Directions for this task - This task requires every entry to be set down again exactly.

Saved entries -
○ ○ ○ ○ ○ ○ ○

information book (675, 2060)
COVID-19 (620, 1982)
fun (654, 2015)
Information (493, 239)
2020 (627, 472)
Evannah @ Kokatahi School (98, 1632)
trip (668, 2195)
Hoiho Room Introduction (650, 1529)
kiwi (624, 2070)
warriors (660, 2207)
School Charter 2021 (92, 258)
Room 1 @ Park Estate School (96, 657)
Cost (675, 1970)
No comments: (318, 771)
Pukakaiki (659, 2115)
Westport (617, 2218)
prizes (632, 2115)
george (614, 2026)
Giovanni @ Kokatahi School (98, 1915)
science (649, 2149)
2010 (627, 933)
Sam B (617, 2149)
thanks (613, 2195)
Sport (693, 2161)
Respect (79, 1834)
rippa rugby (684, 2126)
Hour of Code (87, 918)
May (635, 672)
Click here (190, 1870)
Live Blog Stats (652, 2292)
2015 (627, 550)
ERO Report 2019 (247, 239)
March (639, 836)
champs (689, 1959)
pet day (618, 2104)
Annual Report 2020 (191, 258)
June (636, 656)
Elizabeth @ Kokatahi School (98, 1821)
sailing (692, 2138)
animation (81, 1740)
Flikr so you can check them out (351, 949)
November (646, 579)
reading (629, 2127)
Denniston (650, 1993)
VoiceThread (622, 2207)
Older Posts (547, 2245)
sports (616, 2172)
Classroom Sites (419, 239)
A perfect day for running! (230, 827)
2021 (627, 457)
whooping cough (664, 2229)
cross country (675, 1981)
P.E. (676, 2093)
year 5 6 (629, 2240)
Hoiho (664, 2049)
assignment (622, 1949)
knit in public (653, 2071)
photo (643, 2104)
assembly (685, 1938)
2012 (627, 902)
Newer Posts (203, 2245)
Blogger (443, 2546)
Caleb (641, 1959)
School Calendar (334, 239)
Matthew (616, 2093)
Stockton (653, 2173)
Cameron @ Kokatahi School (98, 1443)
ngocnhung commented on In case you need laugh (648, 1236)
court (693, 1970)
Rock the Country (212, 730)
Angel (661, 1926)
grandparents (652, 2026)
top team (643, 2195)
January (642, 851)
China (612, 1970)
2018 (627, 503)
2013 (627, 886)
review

○ ○ ○ ○ ○ ○ ○

Solution to this problem -
information book (675, 2060)
COVID-19 (620, 1982)
fun (654, 2015)
Information (493, 239)
2020 (627, 472)
Evannah @ Kokatahi School (98, 1632)
trip (668, 2195)
Hoiho Room Introduction (650, 1529)
kiwi (624, 2070)
warriors (660, 2207)
School Charter 2021 (92, 258)
Room 1 @ Park Estate School (96, 657)
Cost (675, 1970)
No comments: (318, 771)
Pukakaiki (659, 2115)
Westport (617, 2218)
prizes (632, 2115)
george (614, 2026)
Giovanni @ Kokatahi School (98, 1915)
science (649, 2149)
2010 (627, 933)
Sam B (617, 2149)
thanks (613, 2195)
Sport (693, 2161)
Respect (79, 1834)
rippa rugby (684, 2126)
Hour of Code (87, 918)
May (635, 672)
Click here (190, 1870)
Live Blog Stats (652, 2292)
2015 (627, 550)
ERO Report 2019 (247, 239)
March (639, 836)
champs (689, 1959)
pet day (618, 2104)
Annual Report 2020 (191, 258)
June (636, 656)
Elizabeth @ Kokatahi School (98, 1821)
sailing (692, 2138)
animation (81, 1740)
Flikr so you can check them out (351, 949)
November (646, 579)
reading (629, 2127)
Denniston (650, 1993)
VoiceThread (622, 2207)
Older Posts (547, 2245)
sports (616, 2172)
Classroom Sites (419, 239)
A perfect day for running! (230, 827)
2021 (627, 457)
whooping cough (664, 2229)
cross country (675, 1981)
P.E. (676, 2093)
year 5 6 (629, 2240)
Hoiho (664, 2049)
assignment (622, 1949)
knit in public (653, 2071)
photo (643, 2104)
assembly (685, 1938)
2012 (627, 902)
Newer Posts (203, 2245)
Blogger (443, 2546)
Caleb (641, 1959)
School Calendar (334, 239)
Matthew (616, 2093)
Stockton (653, 2173)
Cameron @ Kokatahi School (98, 1443)
ngocnhung commented on In case you need laugh (648, 1236)
court (693, 1970)
Rock the Country (212, 730)
Angel (661, 1926)
grandparents (652, 2026)
top team (643, 2195)
January (642, 851)
China (612, 1970)
2018 (627, 503)
2013 (627, 886)
review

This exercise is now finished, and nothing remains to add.